MySQL Group Replication isn‘t automatic in all cases, like starting after all nodes failed, and it has some limitations, but it is built-in.

Not saying that MongoDB ReplicaSet is bad, has been working very well for us AFAICT.

otabdeveloper4•1h ago

If you rely on Postgres and/or Mysql replication then you'll need a DBA on call. Lots of manual work involved in babysitting them when stuff goes south.

Mongodb is entirely automatic, you just delete bad servers and reprovision them automatically and everything "just works" with no interruption.

arccy•1d ago

it's probably stable enough... but our teams got like 90% reduction in their bills by moving off mongodb atlas to postgres. of course, architect your data schema right and you'll have much more flexibility in choosing a database engine that can be fast, cheap, and easy to operate.

tgv•1d ago

> are there still good reasons for using it in a new project in 2025?

I've written this before: if your data looks like trees, with some loose coupling between them, it's a good choice. And most data does look like trees.

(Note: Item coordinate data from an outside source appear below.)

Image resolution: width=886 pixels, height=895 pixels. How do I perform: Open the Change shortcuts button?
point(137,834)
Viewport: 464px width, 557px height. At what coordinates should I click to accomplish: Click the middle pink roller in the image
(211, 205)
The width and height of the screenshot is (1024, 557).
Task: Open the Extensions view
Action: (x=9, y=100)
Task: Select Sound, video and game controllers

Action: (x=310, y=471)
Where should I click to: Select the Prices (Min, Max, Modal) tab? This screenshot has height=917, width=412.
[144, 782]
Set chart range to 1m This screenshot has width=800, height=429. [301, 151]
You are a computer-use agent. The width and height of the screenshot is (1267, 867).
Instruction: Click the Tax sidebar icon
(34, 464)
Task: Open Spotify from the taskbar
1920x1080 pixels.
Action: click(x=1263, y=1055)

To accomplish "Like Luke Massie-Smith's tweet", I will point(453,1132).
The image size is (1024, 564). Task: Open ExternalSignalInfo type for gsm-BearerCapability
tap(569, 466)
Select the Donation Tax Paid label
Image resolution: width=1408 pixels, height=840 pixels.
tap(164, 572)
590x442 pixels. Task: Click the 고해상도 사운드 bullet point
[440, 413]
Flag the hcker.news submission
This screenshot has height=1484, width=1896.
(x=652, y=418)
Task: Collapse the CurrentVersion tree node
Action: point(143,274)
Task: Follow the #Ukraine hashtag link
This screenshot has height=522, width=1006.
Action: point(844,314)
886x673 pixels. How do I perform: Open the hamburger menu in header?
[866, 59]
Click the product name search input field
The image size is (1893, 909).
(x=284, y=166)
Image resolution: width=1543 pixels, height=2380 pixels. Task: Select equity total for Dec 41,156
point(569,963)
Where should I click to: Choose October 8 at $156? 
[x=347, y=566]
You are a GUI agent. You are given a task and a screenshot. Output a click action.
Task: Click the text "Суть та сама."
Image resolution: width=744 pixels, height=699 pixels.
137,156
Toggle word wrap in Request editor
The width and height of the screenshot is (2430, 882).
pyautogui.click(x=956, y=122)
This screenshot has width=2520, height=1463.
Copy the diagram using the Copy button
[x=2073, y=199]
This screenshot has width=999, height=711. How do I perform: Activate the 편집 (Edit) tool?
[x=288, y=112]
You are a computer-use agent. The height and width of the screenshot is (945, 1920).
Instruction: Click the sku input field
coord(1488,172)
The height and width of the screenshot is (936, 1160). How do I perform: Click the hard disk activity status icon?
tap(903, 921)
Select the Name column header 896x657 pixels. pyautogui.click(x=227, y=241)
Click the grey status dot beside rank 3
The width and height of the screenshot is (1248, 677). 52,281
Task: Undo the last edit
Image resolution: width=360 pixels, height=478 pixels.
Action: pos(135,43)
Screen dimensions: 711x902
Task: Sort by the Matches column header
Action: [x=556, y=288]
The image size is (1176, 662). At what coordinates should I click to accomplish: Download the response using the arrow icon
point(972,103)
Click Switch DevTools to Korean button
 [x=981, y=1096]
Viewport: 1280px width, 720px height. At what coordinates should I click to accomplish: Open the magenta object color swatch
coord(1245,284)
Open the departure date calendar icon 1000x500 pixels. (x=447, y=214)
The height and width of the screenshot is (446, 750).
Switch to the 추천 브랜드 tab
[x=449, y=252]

It does place some extra duties on the backend. E.g., mongodb doesn't propagate ("cascade") deletes (this also happens to be a feature I dislike: not so long ago, a delete of an insignificant record triggered an avalanche of deletes in a postgresql database, and restoring that took quite a bit of time.)

Semaphor•1d ago

Cascading deletes are an optional feature in every DB that supports them, aren’t they? I only have DBA-ish experience with SQL Server, but there they are fully opt in.

hobs•21h ago

Yes, because they are terrible and break replication for cross system repl.

Semaphor•12h ago

Yeah, but OP made it seem like they were some kind of mandatory or at least default feature.

mxey•1d ago

Postgres defaults to preventing delete when foreign keys would be violated, not cascading.

tgv•23h ago

The sane default. It was a Django project, and unfortunately many relations were set to ondelete=cascade.

nailer•1d ago

> I've written this before: if your data looks like trees, with some loose coupling between them, it's a good choice. And most data does look like trees.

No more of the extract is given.